_What the exercise asks_.
All lines from the one containing "How do I perform: View the 3件のいいね list?" through the final line of the records below should be reproduced exactly, with the pictures left out.

**** Record set

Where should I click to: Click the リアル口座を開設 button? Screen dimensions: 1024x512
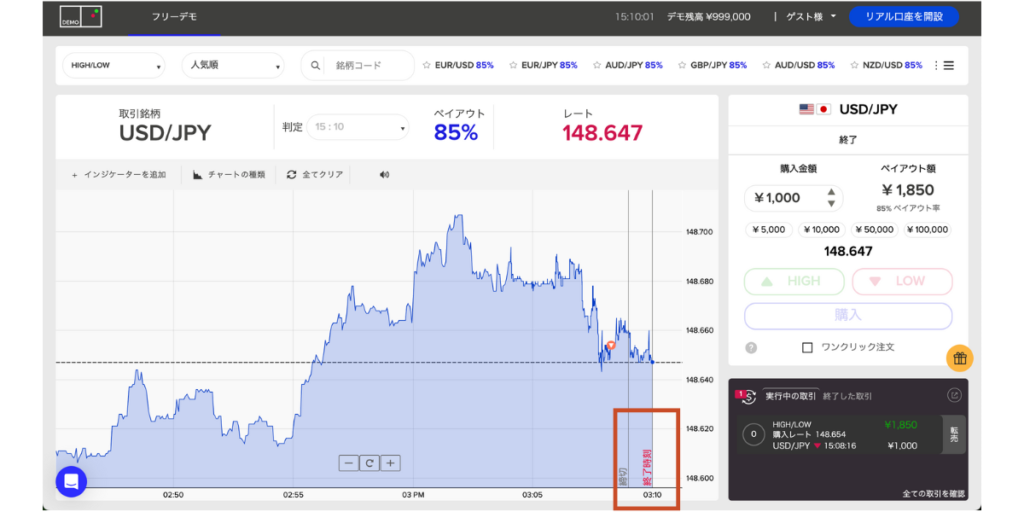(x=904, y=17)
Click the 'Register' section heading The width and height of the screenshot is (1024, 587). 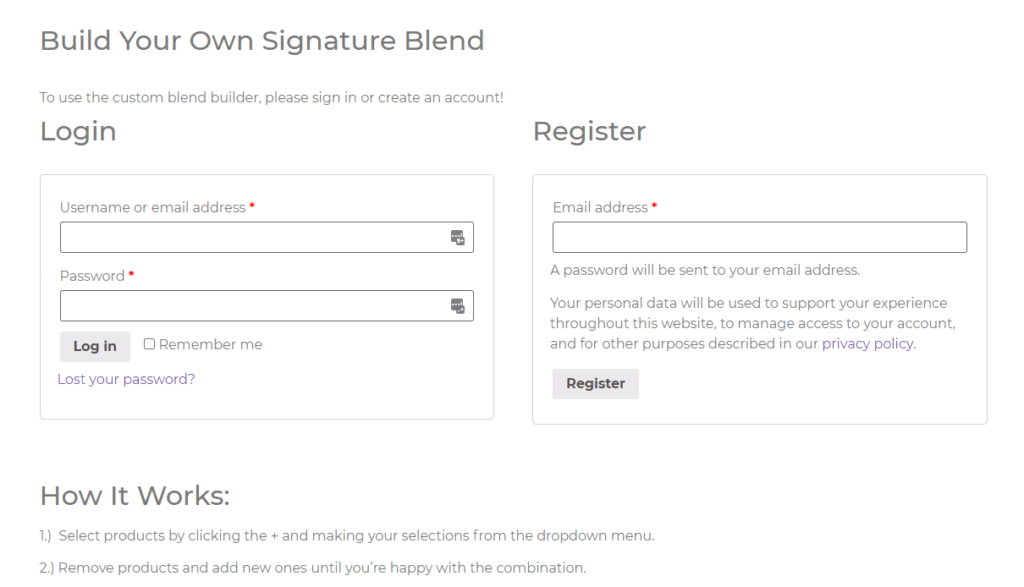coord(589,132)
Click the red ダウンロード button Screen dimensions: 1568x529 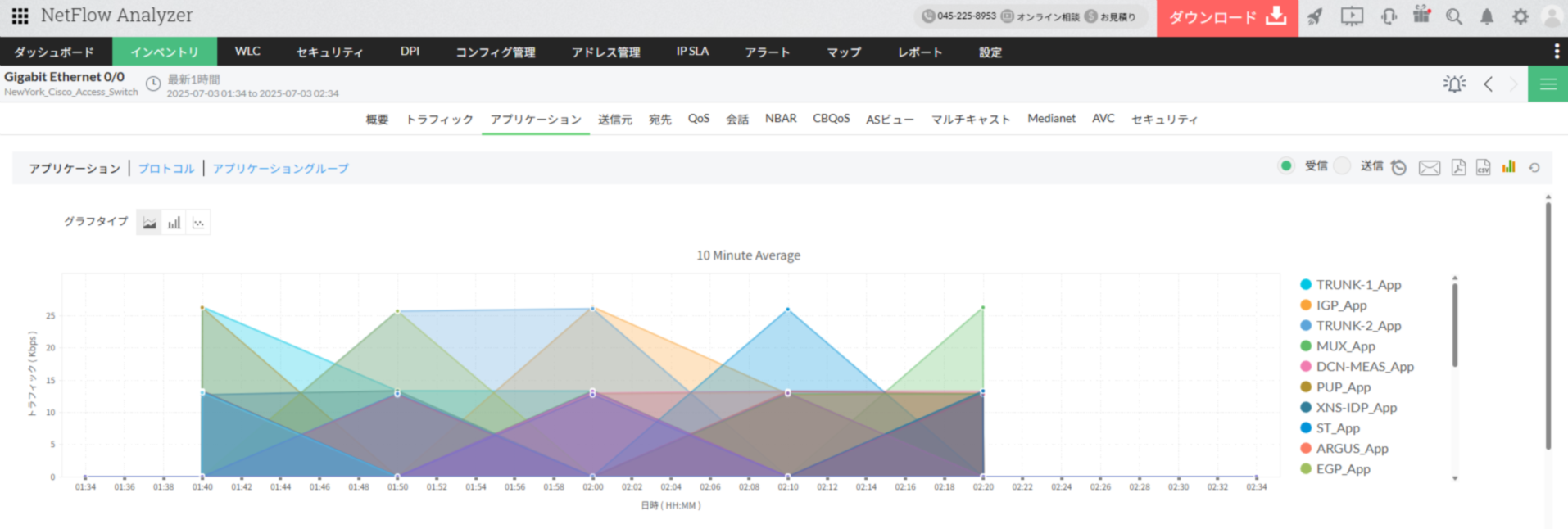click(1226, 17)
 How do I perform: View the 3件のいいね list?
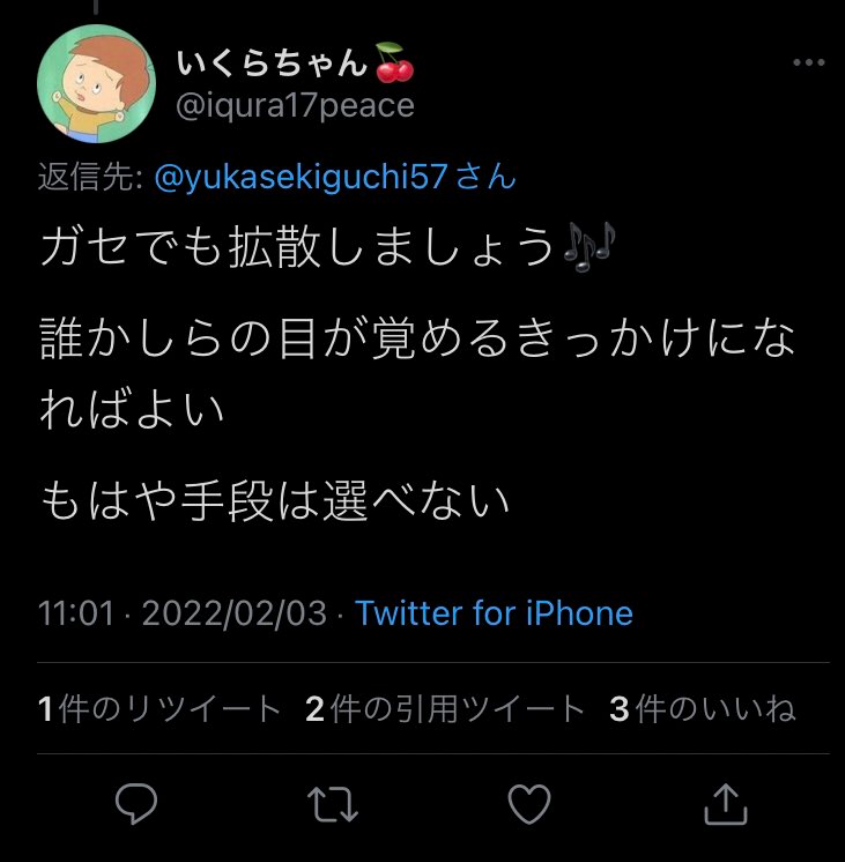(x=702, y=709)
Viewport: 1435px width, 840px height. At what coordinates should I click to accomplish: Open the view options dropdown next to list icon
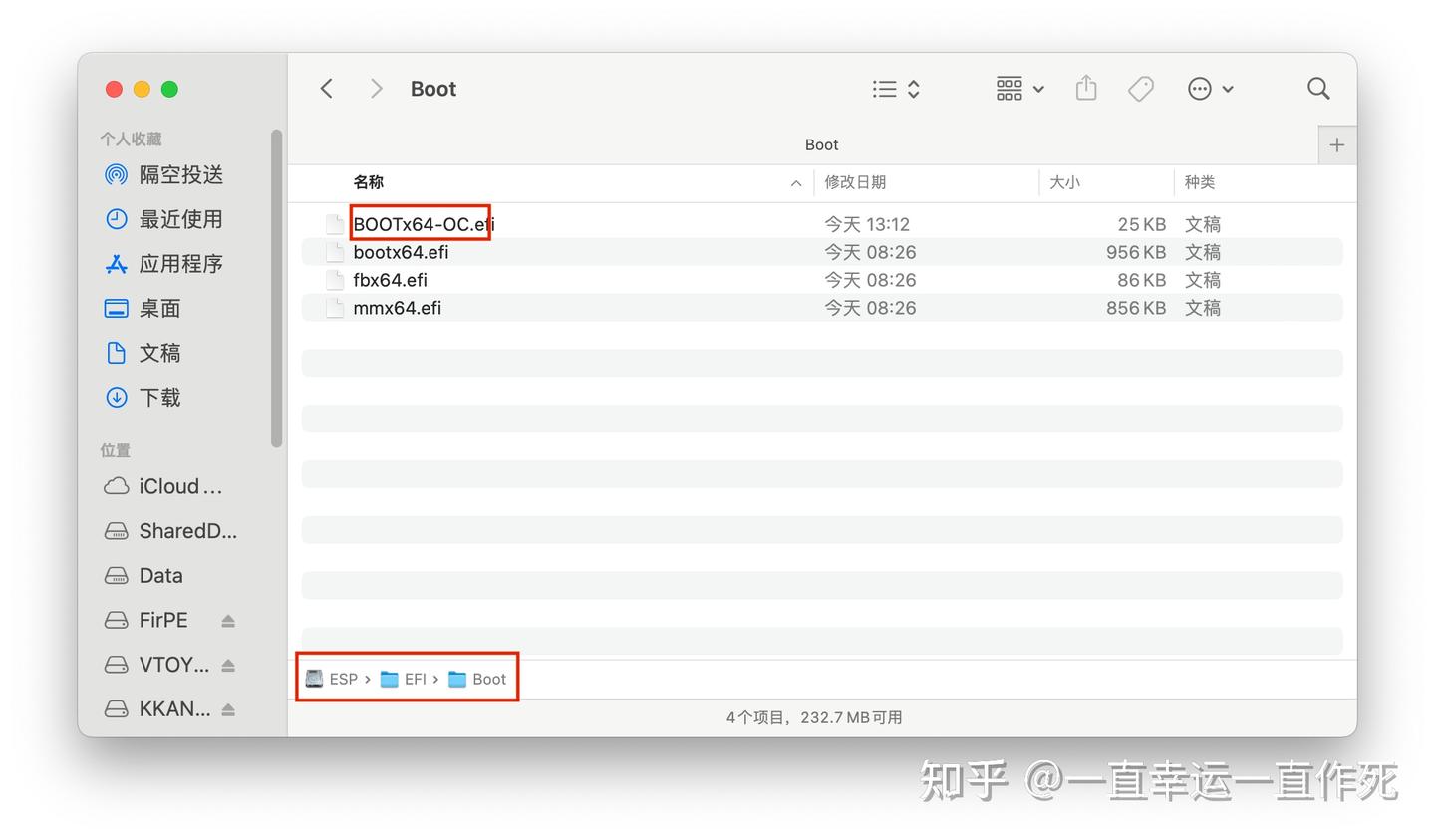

********

_Written solution_.
 How do I perform: View the 3件のいいね list?
(x=702, y=709)
Viewport: 1435px width, 840px height. At what coordinates should I click to accomplish: Open the view options dropdown next to list icon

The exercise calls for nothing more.